Re: Insult (jara: Weekly Vocab 8)
From: | Mark J. Reed <markjreed@...> |
Date: | Monday, May 26, 2003, 20:52 |
On Mon, May 26, 2003 at 05:34:12PM +0100, Joe wrote:
> How odd. "British short a", to me, sounds exactly the same as "American
> short a". However, in words such as 'bath', 'grass', and most two-syllable
> words, an American short A becomes a English |ar|-type sound ([A:]). (in
> southern English). However, some short words, such as 'ham', 'cat',
> and some long ones, 'hamster', have [&].

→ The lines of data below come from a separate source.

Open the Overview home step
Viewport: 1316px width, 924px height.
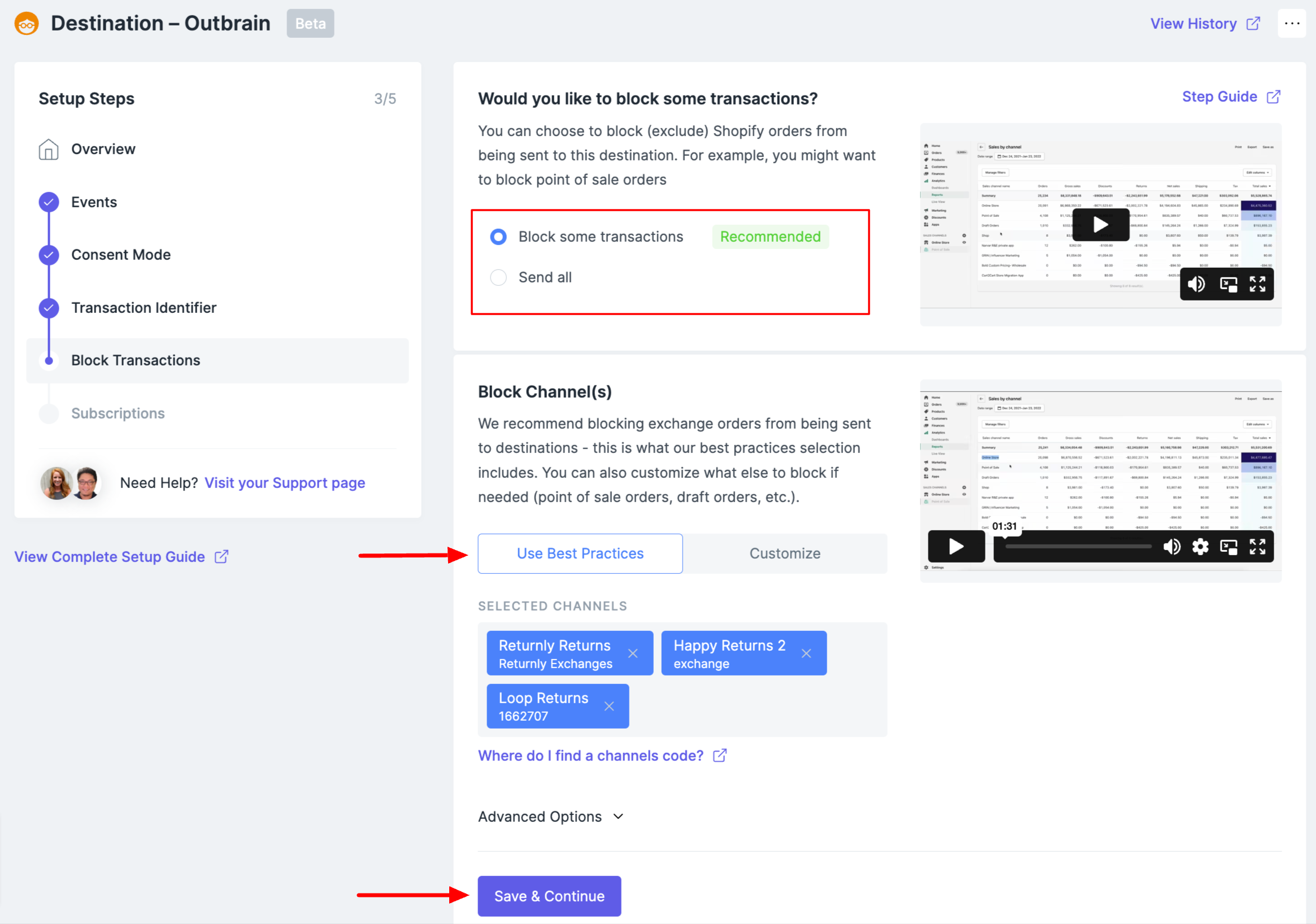pyautogui.click(x=103, y=149)
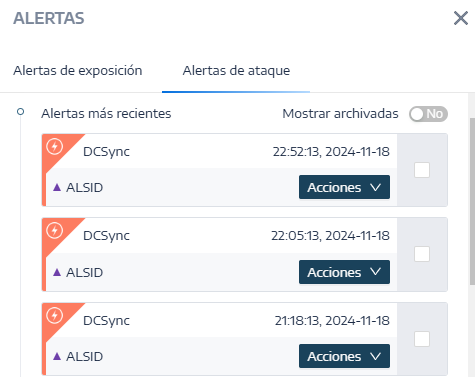
Task: Click the lightning attack icon on 21:18:13 alert
Action: [55, 315]
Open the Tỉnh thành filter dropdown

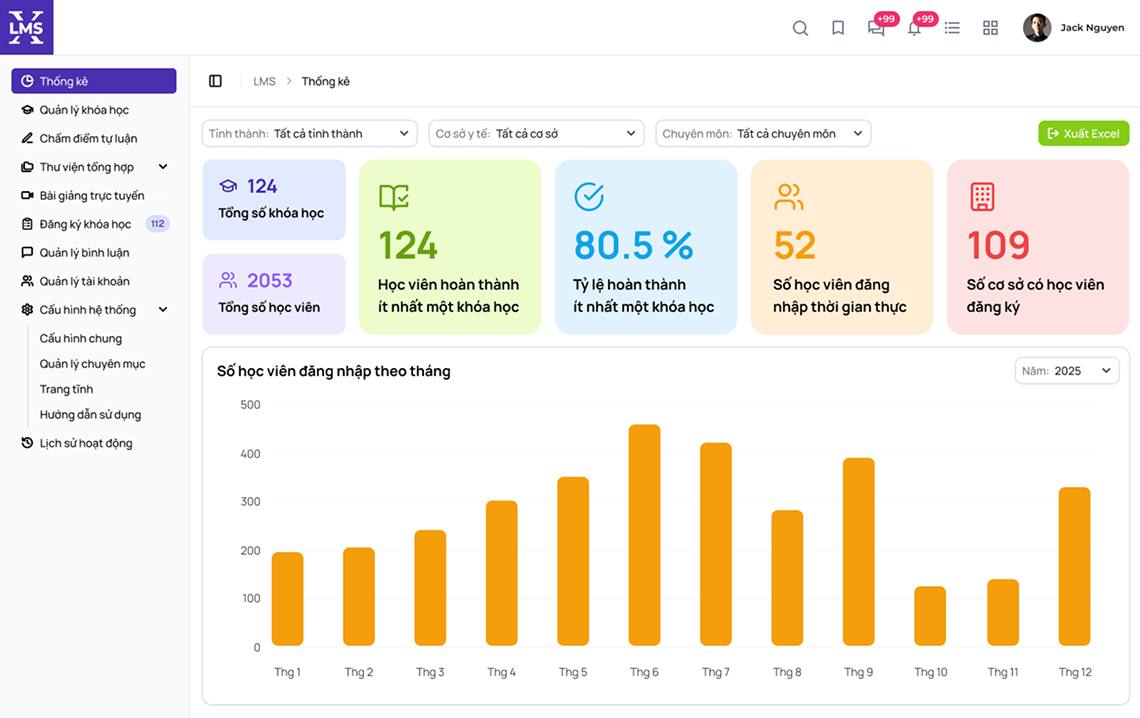pos(309,134)
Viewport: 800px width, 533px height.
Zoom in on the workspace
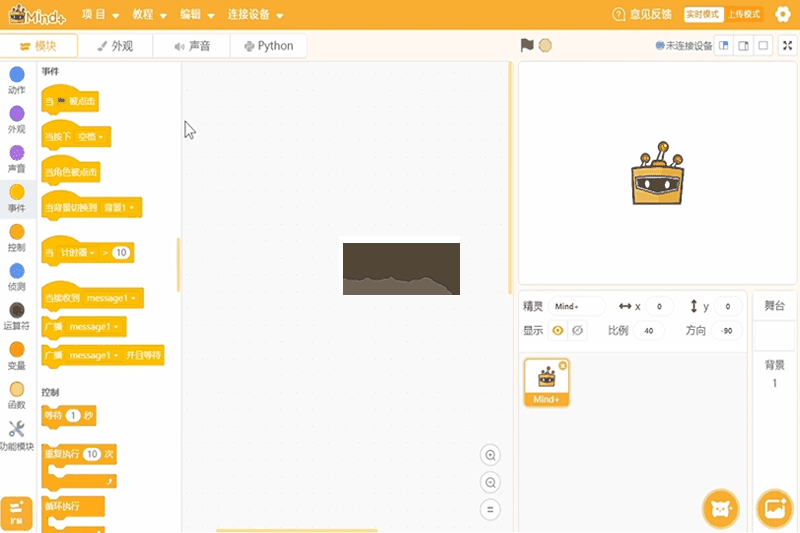point(490,455)
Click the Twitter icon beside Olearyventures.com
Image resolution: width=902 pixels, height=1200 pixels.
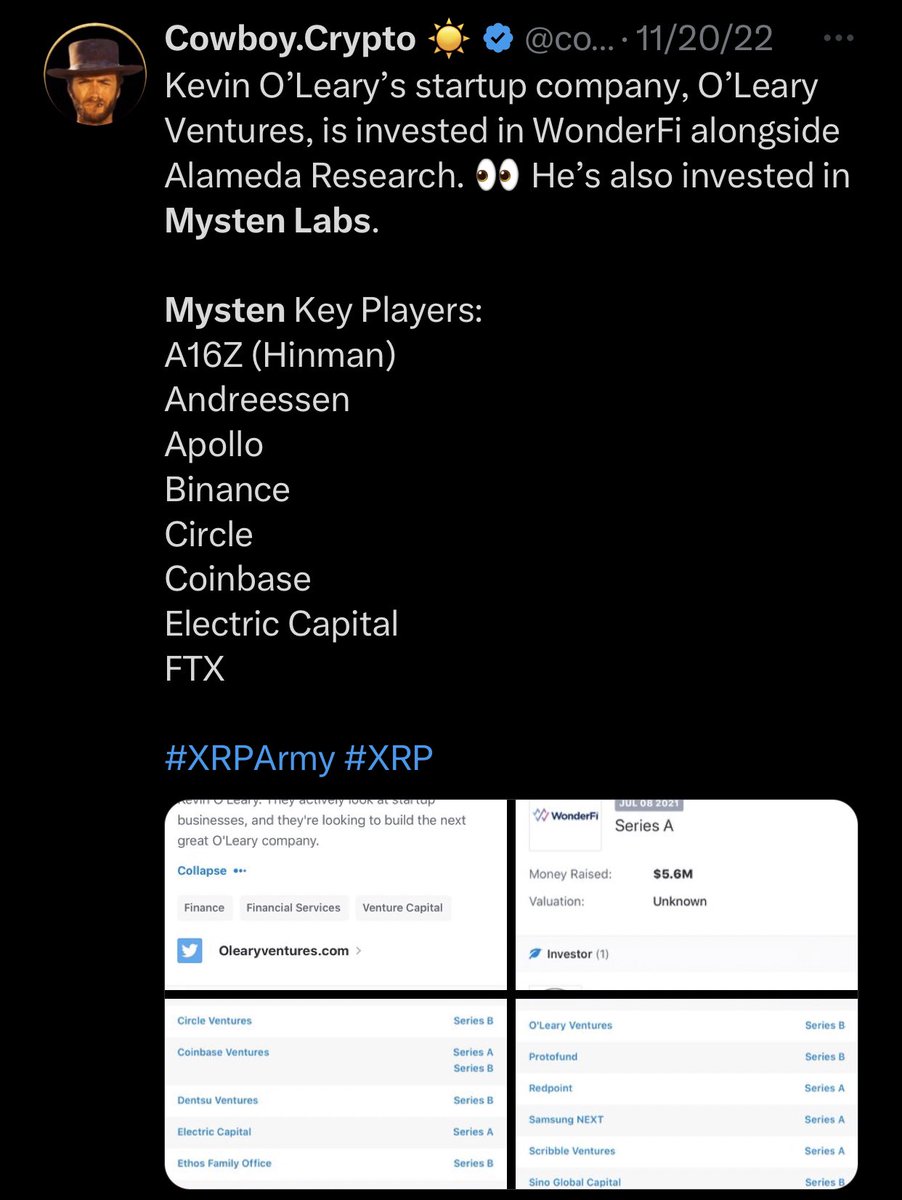tap(190, 950)
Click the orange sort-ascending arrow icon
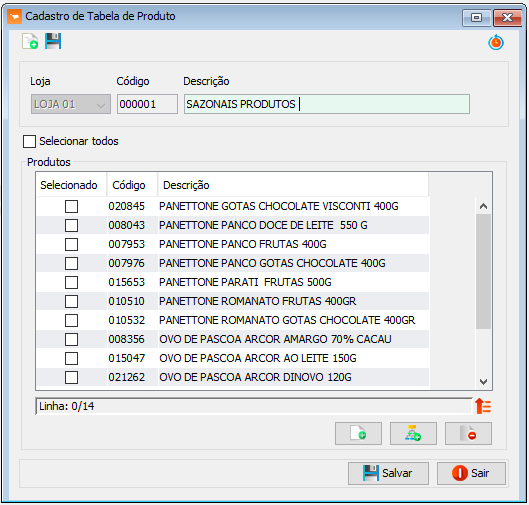Viewport: 529px width, 505px height. point(483,406)
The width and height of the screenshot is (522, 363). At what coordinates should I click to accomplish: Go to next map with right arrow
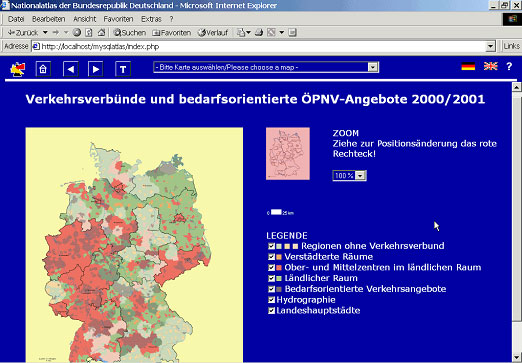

Very odd. I've heard a lot of Brits speak, but maybe I've not
heard them say cat", and my experience with the British
pronunciation of that word was actually Americans faking the accent
and taking it too far. :) Because the "cat" I heard was more
like my pronunciation of "cot" (which is identical to my
pronunciation of "caught", btw).
> eg. Basketball: StAmE [b&skItbOl](I think)
Well, the second vowel isn't a full [I]; I'd spell it [1] (or whatever
the conlang-modified-X-SAMPA equivalent is for LATIN CAPITAL LETTER I
WITH STROKE). And in my pronunciation, it's [Al] rather than [Ol].